Context: Shares of Intuitive Surgical fell during the extended trading hours on Thursday, after the company reported mixed financial results for the third quarter.

Details: Growth in procedures is a major metric for the robotic surgery behemoth. Increase in the number of procedures provides a boost to the sales of instruments and accessories required to perform surgery. Sales of instruments and accessories jumped 23% to $1.07 billion during the quarter, topping market estimates for $1.06 billion.

Intuitive Surgical’s quarterly earnings grew by 22.7% to $1.46 per share, topping the consensus estimates of $1.41 per share. Sales rose around 12% to $1.74 billion, missing Wall Street expectations of $1.77 billion.

The company closed the quarter with cash and equivalents worth $7.52 billion, a rise of $389 million versus the previous quarter, driven by cash generated from operations.

The company shipped 312 da Vinci Surgical Systems, higher than the 305 figure reported in the year-ago quarter.

How shares responded: Intuitive Surgical’s shares declined by 8.2% to $251.00 in the after-hours session, following the release of quarterly results. The stock has lost around 6% over the past month.

What to watch: Investors will continue assessing procedure growth, which is an important figure for the company to achieve overall sales growth.

Other Markets: European indices closed lower on Thursday, with the FTSE 100, DAX 40, CAC 40 and STOXX Europe 600 Index down by 1.17%, 0.33%, 0.64% and 1.19%, respectively.

The news shaping the markets

China’s President Xi Jinping and Russia’s President Vladimir Putin held bilateral talks. Xi commented that “political mutual trust” between the two nations was deepening. The news sent the safe-haven US dollar index slightly higher this morning.


Japan’s National core consumer price index inflation increased to 2.8% year-over-year in September, higher than market estimates of 2.7%, which exerted pressure on the JPY/USD forex pair.


China held its benchmark lending rates unchanged at its latest meeting, sending the CNY/USD pair lower in forex trading this morning.


Canada’s industrial producer prices rose by 0.4% in September, better than market estimates of a 0.3% gain. The figure being much lower than the 1.9% hike reported in August lent support to the CAD/USD forex pair.


US existing home sales fell by 2% to a seasonally adjusted annualised rate of 3.96 million units in September.
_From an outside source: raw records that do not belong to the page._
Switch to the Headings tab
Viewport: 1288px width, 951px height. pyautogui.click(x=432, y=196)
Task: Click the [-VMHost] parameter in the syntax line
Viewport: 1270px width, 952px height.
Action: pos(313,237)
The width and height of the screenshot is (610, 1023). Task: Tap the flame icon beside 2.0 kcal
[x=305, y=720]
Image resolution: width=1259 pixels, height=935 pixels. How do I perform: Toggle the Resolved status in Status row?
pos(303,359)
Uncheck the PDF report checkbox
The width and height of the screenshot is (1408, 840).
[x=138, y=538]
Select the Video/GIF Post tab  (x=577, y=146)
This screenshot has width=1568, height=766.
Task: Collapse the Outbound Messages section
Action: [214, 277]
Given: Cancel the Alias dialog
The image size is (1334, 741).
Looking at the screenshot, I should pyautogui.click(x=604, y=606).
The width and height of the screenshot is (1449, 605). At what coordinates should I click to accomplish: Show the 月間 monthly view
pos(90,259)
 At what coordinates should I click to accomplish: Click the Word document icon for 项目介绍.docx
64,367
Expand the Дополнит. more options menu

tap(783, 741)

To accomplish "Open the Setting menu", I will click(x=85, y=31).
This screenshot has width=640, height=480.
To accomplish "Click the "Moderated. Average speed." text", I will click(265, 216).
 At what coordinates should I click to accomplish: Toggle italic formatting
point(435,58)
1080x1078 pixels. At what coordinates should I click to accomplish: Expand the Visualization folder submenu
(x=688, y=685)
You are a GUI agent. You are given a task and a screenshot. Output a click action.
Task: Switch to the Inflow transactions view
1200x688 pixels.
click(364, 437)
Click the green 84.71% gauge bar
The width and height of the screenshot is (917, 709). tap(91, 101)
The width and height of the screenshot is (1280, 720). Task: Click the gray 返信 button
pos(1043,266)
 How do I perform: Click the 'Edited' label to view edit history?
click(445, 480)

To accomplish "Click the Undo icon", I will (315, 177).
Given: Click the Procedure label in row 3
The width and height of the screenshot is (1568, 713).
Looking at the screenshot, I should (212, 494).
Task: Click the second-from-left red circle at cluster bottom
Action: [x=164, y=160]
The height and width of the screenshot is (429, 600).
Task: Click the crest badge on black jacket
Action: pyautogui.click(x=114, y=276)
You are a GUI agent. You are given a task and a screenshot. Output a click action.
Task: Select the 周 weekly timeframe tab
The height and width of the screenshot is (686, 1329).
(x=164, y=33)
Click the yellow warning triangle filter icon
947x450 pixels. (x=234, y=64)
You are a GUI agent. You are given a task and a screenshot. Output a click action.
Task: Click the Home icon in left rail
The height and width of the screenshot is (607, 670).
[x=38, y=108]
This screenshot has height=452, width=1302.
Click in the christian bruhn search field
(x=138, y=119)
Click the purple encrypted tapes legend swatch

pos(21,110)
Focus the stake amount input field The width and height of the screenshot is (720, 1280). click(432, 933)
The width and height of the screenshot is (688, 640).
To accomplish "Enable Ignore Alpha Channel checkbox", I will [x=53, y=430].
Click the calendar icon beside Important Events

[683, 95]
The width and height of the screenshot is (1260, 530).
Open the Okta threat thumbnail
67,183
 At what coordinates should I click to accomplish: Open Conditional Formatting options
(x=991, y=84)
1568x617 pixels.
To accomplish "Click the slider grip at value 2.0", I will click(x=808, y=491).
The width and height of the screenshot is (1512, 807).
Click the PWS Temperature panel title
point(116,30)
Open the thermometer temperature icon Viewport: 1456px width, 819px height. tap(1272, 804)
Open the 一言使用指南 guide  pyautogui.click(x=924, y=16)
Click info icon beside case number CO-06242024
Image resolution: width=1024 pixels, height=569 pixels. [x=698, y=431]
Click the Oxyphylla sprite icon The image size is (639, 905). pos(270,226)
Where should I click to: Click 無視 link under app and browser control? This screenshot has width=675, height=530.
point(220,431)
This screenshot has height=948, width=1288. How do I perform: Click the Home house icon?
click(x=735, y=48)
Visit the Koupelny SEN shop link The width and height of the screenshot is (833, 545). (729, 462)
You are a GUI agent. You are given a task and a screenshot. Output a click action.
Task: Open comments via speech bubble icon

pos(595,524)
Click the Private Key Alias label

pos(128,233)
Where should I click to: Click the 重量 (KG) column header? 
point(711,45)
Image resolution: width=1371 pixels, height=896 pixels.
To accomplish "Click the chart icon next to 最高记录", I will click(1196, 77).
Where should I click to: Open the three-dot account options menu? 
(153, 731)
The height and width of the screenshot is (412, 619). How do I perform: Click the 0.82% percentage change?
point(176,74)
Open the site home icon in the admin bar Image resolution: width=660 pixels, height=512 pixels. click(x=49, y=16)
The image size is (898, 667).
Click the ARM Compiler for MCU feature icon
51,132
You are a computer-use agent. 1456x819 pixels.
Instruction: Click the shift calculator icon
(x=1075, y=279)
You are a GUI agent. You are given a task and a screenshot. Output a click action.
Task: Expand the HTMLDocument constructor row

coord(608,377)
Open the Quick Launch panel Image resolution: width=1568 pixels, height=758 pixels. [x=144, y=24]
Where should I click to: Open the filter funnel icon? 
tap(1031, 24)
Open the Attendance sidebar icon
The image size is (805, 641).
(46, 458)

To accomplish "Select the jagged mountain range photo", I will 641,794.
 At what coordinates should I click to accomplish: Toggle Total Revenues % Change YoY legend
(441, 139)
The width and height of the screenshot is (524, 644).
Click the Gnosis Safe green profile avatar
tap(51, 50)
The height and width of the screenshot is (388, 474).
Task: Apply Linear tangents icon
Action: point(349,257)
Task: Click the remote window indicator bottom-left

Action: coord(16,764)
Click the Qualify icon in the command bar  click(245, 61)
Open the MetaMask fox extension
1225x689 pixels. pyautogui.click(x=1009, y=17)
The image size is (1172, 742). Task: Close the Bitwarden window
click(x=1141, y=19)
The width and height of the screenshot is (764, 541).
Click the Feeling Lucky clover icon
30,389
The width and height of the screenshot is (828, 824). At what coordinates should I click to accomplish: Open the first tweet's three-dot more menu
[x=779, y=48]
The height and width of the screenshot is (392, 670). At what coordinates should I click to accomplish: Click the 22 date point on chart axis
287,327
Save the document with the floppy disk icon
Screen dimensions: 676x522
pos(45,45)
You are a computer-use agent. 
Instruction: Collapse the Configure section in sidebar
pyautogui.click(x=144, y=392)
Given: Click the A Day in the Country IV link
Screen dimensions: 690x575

This being the lowest figure since October 2010 sent US stocks lower by around 1%.

What else to watch today

Italy’s car registrations, Germany’s PPI and car registrations, UK’s retail sales, public sector net borrowing and car registrations, France’s car registrations, Belgium’s consumer confidence, Greek current account, China’s FDI, India’s bank loan growth, deposit growth, FX reserves and RBI MPC meeting minutes, Brazil’s IBC-Br economic activity, Canada’s retail sales, as well as US Baker Hughes oil rig count and Federal budget balance.